Another interesting aspect of boundary testing is it's limitations. Boundary testing only works well on independent bounded physical quantities. Mind you, we are talking about independent values representing physical quantities such as offset values in a file format (physical = in the physical file, no matter how physical files are by themselves). If the variable you are testing has no clear boundaries in the sense of a < x, it's almost impossible to use boundary testing effectively. Jorgensen has the nice example testing a calendar function and the February and leap year problems. There is basically no sense of the nature of those test values or any semantic meaning in the current context, which also means if there is another value referring to the one you are testing, it will not be taken into account and might (or most likely will) invalidate your test results.

So how about the practice? It's easy to see that implementing a good boundary testing tool is fairly hard. None of the tools I have seen so far implements fuzzing as Robust Worst Case Tests. It is readily visible why, given the observation from above about the combinatorial explosion, since none of our protocols or file formats work with only two values. Additionally, security testers have in almost no case a clear understanding of what the boundaries for a given parameter x are, or, to stay with the notation used above, a and b for a < x < b are unknown. Therefore, they cannot implement boundary testing without reading the entire target code to understand the boundaries.
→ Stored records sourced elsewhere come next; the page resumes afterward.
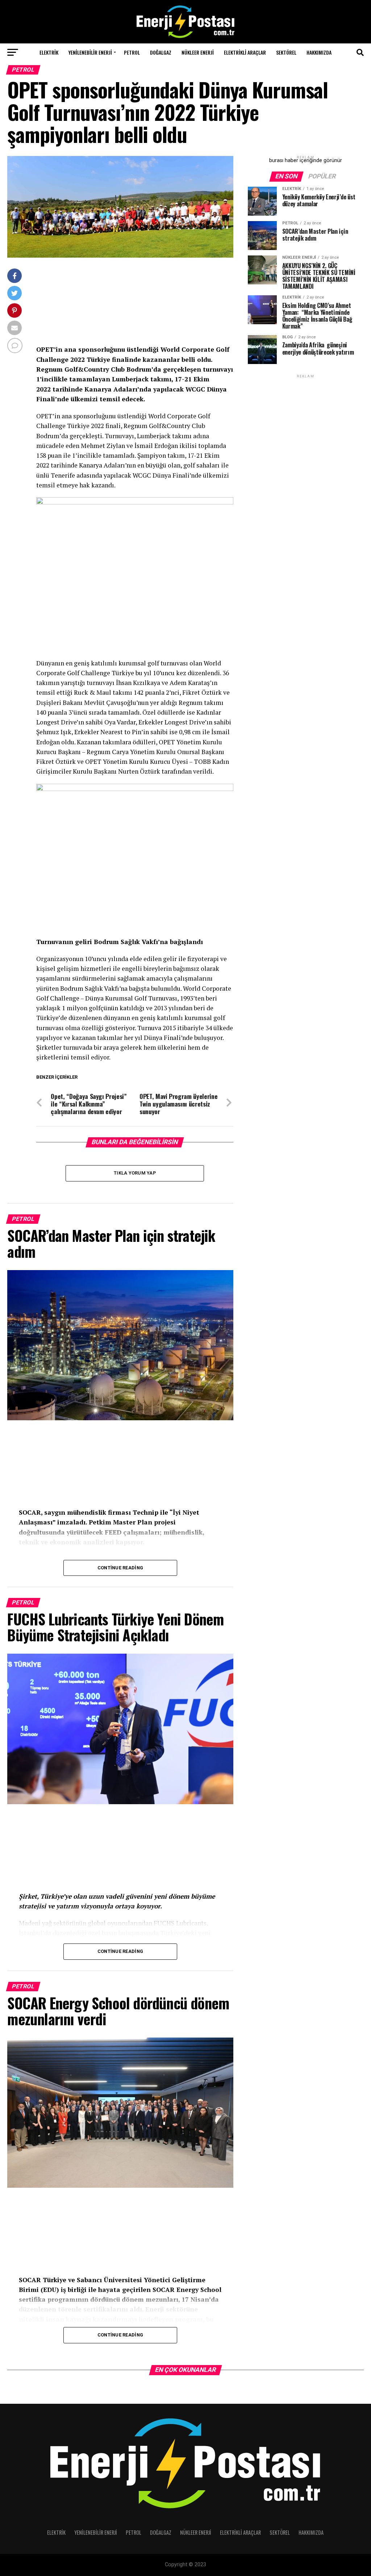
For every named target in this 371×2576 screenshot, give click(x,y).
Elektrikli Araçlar (245, 52)
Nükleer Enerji (198, 52)
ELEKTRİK (48, 52)
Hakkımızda (319, 52)
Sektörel (286, 52)
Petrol (132, 52)
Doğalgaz (160, 52)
But that would be a different testing approach and wash all the sexiness of a quick-and-dirty hacker tool from fuzzing, making it a test case engine applied after a source code audit.

So what is it these tools do? So far, the tools I have seen use what could be considered experience-derived boundaries for testing. 32 Bit integer values are for example mostly tested against 0x00000000, 0xFFFFFFFF, 0x7FFFFFFF and 0x80000000, which are the boundaries for the entire unsigned 32 Bit integer and it's signed representation. Other test values are derived from vulnerabilities in the past, like web servers crashing with long header fields. Most fuzzers concentrate on automatically testing "what's usually broken".

This leaves the question why fuzzing, given all the theory above, is such a successful attack strategy in practice. The short answer is: It shows nicely how bad software quality is in general that a small subset of a very limited testing method uncovers so many bugs. The longer answer is more complicated and I don't understand all aspects of it so far. Part of the story is that some applications are better suited for fuzzing, namely the ones who operate on independent sets of data with physical values (surprise!). Examples of these include packet parsers for connection-less protocols without any checksums. If the data in the packet has to be taken at face value from the parser since it doesn't have any other chance, fuzzing can be very successful. Think HTTP and ISAKMP.

What's not clear so far: Does the success or failure of fuzzing against a specific product tell you anything about the security or quality of the product in question? Or does it just show the limitations of the method and the actual fuzzer used? What is clear is that fuzzing by no means is an adequate product testing tool for vendors. Even if I get a good answer on the questions above, just remember February 29.